[Stored records]
[Start of Attachment]

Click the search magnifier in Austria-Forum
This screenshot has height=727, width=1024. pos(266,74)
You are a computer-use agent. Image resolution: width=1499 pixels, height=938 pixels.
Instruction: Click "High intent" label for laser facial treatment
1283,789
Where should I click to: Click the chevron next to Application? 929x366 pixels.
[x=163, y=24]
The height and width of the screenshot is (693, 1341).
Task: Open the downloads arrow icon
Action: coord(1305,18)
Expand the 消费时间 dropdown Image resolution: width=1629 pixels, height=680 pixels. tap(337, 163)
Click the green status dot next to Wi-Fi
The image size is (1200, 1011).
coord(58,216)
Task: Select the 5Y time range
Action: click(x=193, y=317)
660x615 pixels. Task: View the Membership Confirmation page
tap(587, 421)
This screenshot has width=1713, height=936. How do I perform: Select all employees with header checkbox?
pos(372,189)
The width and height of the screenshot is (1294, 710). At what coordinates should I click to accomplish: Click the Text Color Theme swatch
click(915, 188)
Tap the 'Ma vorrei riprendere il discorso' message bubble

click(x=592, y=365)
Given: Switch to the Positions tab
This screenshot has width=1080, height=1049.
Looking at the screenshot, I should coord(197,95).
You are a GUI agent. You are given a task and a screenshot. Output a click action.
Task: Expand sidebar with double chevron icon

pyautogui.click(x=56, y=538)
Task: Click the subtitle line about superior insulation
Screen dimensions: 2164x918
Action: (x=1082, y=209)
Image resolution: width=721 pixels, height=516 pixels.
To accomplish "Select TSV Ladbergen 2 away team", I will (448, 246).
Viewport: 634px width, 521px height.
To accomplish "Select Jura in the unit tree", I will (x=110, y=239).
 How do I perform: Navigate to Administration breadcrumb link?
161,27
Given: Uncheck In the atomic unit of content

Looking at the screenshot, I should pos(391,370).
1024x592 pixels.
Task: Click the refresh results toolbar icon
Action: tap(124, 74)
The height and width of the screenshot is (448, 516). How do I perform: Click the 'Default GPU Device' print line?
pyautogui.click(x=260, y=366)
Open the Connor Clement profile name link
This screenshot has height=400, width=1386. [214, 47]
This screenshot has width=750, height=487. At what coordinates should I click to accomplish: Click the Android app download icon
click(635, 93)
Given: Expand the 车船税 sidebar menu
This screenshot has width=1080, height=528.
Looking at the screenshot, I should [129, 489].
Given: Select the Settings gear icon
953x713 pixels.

[End of Attachment]

▸ EXERCISE DIRECTIONS: Your task is to restate, word for word, only those lines above that fall between the line holding "The image size is (1200, 1011)." and the line holding "Task: Click the subtitle", inclusive.

▸ TASK SOLUTION:
The image size is (1200, 1011).
coord(58,216)
Task: Select the 5Y time range
Action: click(x=193, y=317)
660x615 pixels. Task: View the Membership Confirmation page
tap(587, 421)
This screenshot has width=1713, height=936. How do I perform: Select all employees with header checkbox?
pos(372,189)
The width and height of the screenshot is (1294, 710). At what coordinates should I click to accomplish: Click the Text Color Theme swatch
click(915, 188)
Tap the 'Ma vorrei riprendere il discorso' message bubble

click(x=592, y=365)
Given: Switch to the Positions tab
This screenshot has width=1080, height=1049.
Looking at the screenshot, I should coord(197,95).
You are a GUI agent. You are given a task and a screenshot. Output a click action.
Task: Expand sidebar with double chevron icon

pyautogui.click(x=56, y=538)
Task: Click the subtitle line about superior insulation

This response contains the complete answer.